One potential mechanism for improvements in dietary behavior is through exercise.12,13 The majority of studies that have measured the effect of exercise on dietary behaviors have been focused on appetite,12–16 with no definitive consensus as to whether exercise promotes or diminishes appetite. Studies have shown inconsistent results regarding whether exercise motivates alterations in macronutrient intake.15–18 In rodents, wheel running led to a sex-dependent decrease in preference for high fat.19–24 In humans, physical exercise has been associated with altered dietary preferences for sweet substances, salt, high fat foods, and high energy density foods.25–31 Considering its role in healthy weight maintenance and weight loss,32,33 exercise may provide behavioral adaptation to counteract obesity, partly through changes in dietary preference. Understanding the role of exercise in dietary preferences among young adults is important in maintaining lifelong health and designing effective intervention programs.
Though the available evidence supports the potential role of exercise on dietary preferences, most of the research on this topic has focused on isolated categories within a diet or on single nutrients. The primary limitation of this approach is that it may fail to acknowledge the interactive effects of multiple dietary components. When an individual increases or restrains his/her intake of one dietary component, it is often accompanied by changes in other aspects of eating behavior. Given that individuals eat foods and nutrients in a variety of combinations under free-living circumstances, the impact of exercise on dietary preferences may be more complicated than previously described. Accordingly, it is necessary to examine how exercise and its characteristics influence individuals’ preferences for overall eating patterns.
A data-driven dietary pattern analysis has been used as a means of characterizing habitual eating patterns.
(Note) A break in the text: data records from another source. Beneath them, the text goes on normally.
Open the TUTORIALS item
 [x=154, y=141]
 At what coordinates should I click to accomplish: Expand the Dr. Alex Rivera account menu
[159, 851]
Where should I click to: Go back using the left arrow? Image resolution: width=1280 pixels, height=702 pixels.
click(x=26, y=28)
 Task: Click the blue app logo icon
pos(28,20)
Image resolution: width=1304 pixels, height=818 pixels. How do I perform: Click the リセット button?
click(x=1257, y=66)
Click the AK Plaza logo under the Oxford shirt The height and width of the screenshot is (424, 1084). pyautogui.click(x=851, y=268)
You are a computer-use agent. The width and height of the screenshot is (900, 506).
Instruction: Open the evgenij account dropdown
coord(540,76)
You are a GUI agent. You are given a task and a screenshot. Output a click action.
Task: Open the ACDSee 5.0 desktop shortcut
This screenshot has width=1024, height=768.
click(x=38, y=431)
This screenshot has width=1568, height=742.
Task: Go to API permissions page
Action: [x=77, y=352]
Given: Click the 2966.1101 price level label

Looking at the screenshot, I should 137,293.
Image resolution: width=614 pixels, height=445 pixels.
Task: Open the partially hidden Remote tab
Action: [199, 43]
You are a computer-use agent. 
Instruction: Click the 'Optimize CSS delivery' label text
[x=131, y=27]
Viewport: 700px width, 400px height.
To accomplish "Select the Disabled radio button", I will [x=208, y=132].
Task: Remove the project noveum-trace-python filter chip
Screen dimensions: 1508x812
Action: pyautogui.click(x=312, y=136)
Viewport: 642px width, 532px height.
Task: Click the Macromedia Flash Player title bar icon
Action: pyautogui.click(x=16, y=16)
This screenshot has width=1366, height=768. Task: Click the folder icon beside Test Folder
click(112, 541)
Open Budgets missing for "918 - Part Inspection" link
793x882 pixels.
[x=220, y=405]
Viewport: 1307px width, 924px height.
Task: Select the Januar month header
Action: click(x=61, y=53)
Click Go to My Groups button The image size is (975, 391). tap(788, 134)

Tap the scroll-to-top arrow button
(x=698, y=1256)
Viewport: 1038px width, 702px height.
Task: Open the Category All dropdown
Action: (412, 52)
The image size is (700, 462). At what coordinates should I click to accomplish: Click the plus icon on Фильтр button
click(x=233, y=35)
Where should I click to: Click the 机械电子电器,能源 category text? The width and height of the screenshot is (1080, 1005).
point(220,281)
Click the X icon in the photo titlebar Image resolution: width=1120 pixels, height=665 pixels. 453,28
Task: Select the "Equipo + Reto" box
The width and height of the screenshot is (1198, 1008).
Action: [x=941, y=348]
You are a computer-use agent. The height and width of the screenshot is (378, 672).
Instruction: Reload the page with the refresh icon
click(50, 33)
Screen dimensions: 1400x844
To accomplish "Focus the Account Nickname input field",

This approach typically assumes that the collection of observed food intakes can be expressed as a small set of underlying patterns in data, in which each pattern is comprised of a multi-faceted composite of dietary consumption that has a natural interpretation as an unobserved dietary characteristic. Importantly, pattern analysis generates a vector of pattern scores that describes how much each dietary pattern contributes to observed dietary intake, allowing for the examination of the transition of dietary preferences quantitatively by evaluating the changes in these scores.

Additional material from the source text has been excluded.